◆ **How to complete this task**
The output should be every line below that includes the word "agent".

◆ **Data to process**

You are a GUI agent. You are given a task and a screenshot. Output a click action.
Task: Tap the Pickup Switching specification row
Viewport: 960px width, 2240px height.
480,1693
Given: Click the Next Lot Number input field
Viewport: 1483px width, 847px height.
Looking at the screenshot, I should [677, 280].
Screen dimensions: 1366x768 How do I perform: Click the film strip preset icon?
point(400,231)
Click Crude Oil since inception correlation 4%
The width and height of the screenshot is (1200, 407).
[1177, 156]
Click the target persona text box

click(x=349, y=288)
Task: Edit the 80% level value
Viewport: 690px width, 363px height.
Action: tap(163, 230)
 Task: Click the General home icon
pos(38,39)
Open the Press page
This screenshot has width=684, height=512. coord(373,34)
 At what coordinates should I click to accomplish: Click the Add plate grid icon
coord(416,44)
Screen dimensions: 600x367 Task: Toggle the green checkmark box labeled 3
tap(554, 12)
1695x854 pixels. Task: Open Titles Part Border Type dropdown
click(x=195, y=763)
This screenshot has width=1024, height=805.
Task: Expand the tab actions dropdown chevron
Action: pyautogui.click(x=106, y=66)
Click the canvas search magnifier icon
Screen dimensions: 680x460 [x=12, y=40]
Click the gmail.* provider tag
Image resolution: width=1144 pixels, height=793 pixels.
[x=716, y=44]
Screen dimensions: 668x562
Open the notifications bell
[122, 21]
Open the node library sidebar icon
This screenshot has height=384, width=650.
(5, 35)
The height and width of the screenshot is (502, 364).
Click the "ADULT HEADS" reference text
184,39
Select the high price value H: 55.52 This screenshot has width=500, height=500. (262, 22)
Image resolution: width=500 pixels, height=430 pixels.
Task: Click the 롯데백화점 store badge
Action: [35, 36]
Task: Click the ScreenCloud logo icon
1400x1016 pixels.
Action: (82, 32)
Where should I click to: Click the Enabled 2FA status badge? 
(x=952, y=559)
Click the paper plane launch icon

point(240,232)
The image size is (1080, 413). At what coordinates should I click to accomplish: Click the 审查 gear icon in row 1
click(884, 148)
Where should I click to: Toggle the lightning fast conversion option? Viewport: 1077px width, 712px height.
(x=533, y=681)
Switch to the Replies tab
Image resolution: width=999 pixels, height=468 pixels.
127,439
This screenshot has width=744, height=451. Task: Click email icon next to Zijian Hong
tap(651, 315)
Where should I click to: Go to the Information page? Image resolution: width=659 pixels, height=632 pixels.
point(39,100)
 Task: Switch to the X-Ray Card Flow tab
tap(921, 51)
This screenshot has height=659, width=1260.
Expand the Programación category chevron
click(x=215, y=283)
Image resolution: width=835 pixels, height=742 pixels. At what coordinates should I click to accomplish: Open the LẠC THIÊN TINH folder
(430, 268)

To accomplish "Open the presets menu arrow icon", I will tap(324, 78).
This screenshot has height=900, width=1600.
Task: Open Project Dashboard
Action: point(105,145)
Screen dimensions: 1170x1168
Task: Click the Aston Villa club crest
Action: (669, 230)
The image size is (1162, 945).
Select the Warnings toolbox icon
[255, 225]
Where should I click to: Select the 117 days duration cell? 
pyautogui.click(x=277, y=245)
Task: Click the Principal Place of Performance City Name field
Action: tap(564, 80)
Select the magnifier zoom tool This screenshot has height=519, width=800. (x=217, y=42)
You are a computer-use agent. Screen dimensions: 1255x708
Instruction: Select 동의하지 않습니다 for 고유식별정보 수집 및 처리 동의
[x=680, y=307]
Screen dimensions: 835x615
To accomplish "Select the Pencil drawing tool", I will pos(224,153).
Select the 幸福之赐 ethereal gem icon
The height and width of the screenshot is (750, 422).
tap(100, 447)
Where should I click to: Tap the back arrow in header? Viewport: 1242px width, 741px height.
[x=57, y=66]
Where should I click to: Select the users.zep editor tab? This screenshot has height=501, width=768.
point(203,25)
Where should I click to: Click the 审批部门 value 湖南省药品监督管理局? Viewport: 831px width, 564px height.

◆ **Reply**
You are a GUI agent. You are given a task and a screenshot. Output a click action.
You are a computer-use agent. Screen dimensions: 1255x708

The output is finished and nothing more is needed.